Dos años después, en 2016, se convocaron las elecciones generales españolas y de nuevo vuelve a preguntarme ¿esta vez votarás a Podemos o continuarás haciéndolo por alguno de esos partidos fachas? No, no, a Podemos seguro que no; pero ten por seguro que votaré aunque aún no he decido a qué partido o si lo haré en blanco o nulo. ¿Y por qué no nos votarás? Tengo que reconocerte que este programa es mucho más realista que el de las europeas, le contesté. Se nota que habéis aprendido bastante pero todavía debéis seguir estudiando historia y economía. Comparto la mayoría de vuestras propuestas pero estoy en total desacuerdo en dos cuestiones: la primera, el silencio calculado que mantenéis frente a los conciertos económicos de El País Vasco y de Navarra, con los que, al parecer, estáis de acuerdo en su continuidad. ¿No pretendéis alcanzar el cielo pregonando la igualdad económica y social en todos sus extremos? Mi segunda razón es de mayor peso: por mantener el derecho a decidir, incluso constitucionalizando la naturaleza plurinacional de España, asegurando el derecho de los gobiernos autonómicos a celebrar consultas sobre su encaje territorial en la misma y, explícitamente, el de Cataluña. Sobre el asunto catalán me he pronunciado en varios de mis trabajos, algunos de ellos publicados en mi blog. ¿Asun, tú crees que Cataluña es una colonia o un pueblo perseguido por el resto de España? ¡No, no, desde luego que no! Pues entonces no se puede hacer un referéndum: no lo permite la Constitución ni lo aprobaría la comunidad internacional ya que el derecho a decidir no lo contempla prácticamente ninguna de las constituciones de los Estados pertenecientes a la ONU. Cuando ya me parecía que estaba convencida, me espetaba: ¡que se vayan!, en política todo es negociable, estoy harta de esta situación. Las cosas no se resuelven así, Asun. ¿A dónde se irían, al limbo? Cataluña pasaría, por largo tiempo, a engrosar el  grupo de importantes y conocidos países que en el pasado reciente decidieron la independencia unilateral, entre ellos, Abjasia, Osetia del Sur, Somalilandia, Transnistria, etc. Todos ellos son Estados fallidos.

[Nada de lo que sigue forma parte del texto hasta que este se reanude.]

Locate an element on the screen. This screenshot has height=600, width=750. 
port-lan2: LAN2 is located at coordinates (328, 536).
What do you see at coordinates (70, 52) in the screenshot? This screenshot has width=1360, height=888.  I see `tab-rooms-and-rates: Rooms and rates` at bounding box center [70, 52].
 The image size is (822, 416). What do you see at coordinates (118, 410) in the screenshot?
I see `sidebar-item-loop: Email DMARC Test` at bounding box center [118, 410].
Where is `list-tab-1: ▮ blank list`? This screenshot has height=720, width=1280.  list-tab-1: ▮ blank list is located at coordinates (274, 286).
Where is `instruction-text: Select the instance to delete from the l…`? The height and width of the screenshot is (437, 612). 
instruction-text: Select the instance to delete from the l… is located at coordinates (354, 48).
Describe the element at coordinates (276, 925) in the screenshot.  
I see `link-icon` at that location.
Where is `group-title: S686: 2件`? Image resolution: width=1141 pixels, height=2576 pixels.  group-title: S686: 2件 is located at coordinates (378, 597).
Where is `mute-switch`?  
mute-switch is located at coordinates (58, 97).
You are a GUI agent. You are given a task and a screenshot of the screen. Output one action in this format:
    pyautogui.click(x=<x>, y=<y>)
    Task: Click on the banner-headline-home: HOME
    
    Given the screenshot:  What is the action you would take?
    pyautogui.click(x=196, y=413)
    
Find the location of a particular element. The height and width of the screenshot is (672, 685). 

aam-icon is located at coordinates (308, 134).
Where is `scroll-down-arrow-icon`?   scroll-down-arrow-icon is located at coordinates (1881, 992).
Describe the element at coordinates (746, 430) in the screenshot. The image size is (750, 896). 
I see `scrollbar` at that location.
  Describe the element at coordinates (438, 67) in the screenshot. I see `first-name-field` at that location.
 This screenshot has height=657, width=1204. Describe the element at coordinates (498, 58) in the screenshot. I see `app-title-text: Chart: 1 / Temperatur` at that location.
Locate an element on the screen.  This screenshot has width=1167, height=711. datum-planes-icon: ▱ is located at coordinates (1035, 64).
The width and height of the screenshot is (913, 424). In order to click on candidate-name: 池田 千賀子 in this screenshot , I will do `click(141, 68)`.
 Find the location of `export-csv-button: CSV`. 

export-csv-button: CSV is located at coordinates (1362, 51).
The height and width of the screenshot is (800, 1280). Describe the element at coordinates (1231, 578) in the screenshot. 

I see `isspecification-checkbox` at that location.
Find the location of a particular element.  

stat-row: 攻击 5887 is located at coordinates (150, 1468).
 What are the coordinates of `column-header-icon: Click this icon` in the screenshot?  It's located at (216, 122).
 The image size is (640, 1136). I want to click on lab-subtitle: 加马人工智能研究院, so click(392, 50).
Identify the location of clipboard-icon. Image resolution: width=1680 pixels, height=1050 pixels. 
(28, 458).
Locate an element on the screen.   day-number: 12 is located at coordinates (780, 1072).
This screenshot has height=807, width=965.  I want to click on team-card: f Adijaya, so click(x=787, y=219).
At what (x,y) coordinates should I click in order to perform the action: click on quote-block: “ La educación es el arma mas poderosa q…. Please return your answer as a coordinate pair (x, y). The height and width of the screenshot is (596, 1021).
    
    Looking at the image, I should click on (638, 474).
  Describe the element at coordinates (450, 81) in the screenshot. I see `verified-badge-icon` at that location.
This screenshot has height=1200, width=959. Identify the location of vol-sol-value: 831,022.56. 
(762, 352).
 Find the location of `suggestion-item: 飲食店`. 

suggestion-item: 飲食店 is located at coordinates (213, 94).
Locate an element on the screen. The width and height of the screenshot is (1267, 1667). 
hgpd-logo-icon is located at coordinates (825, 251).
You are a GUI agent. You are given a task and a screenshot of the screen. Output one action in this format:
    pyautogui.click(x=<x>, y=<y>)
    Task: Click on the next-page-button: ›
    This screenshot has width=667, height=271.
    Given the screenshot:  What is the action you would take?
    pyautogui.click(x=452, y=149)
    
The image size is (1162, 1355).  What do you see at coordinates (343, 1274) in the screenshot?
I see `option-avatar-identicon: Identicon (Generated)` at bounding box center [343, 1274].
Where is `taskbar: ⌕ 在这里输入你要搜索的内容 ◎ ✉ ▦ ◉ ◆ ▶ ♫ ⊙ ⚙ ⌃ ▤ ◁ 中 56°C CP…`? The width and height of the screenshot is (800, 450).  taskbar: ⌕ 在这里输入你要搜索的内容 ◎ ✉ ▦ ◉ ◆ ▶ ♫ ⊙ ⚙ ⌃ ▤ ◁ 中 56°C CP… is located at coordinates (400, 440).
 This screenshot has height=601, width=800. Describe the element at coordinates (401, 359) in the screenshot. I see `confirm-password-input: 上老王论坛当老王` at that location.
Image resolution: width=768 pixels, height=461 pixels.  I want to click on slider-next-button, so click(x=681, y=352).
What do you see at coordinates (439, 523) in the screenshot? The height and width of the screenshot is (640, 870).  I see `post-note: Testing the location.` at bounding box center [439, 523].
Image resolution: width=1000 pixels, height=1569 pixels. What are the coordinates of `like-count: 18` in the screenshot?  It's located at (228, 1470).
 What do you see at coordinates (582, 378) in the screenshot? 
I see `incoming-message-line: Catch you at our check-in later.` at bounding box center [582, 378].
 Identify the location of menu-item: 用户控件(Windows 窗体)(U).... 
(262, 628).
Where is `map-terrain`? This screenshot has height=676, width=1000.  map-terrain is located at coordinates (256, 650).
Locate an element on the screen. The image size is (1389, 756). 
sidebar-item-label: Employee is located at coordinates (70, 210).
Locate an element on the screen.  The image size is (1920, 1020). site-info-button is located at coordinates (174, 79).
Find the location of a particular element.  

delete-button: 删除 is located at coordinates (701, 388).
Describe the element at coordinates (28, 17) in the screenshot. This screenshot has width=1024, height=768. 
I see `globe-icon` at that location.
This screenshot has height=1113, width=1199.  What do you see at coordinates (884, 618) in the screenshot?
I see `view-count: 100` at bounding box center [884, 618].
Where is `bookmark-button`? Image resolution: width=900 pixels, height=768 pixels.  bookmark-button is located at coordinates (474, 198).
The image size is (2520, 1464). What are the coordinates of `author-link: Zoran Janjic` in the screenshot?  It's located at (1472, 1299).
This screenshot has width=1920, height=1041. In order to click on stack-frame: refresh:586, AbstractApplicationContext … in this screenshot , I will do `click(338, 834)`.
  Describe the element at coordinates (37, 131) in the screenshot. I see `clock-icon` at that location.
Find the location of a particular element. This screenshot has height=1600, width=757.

            Asun tenía una vida muy dinámica, incluso en ciertas etapas de su enfermedad, preparaba y recibía cursos de formación continuamente y lo hacía sobre muchas cuestiones diferentes. Abrió dos blogs en la red, el primero creo que se titulaba “La Taberna del duende” en el que solo colgó dos artículos -perdió la contraseña y no pudo entrar más-, uno de ellos lo tituló la “Ratonera de Albox”, relatando la odisea que le ocurrió una noche cuando, en compañía de su amiga Nines, no encontraban la carretera que les condujera a Vera; el otro blog –del que no recuerdo su nombre- versaba sobre su enfermedad y trataba de intercambiar información con otras personas que también la padecían. Fundó una asociación sobre mobbing (acoso laboral) que ella misma había padecido en su trabajo en Lorca y se hizo una gran experta en este tema, del que también se encargó en el sindicato al que pertenecía, siendo uno de los primeros que lo implantó en España. Era miembro de otras varias asociaciones, entre ellas la del cáncer, para la que comenzó a ensayar un pase de modelos que se celebrará en Lorca en fecha que desconozco. Llegó a confraternizar muy estrechamente con su oncólogo de la Arrixaca, el doctor J.L. Alonso, lanzándose pullas constantemente en las visitas que realizaba a su consulta (dos días antes de morir asistí a un divertido debate entre los dos a cuenta de la quimio). Planificaba su actividad cotidiana diariamente: ¡venga!, vamos a visualizar qué hacemos hoy y lo anotaba en su agenda. La orientación geográfica no estaba entre sus puntos fuertes: a veces se perdía conduciendo y me llamaba para que, si podía, tratara de resolver el problema. Así era Asun: desbordante.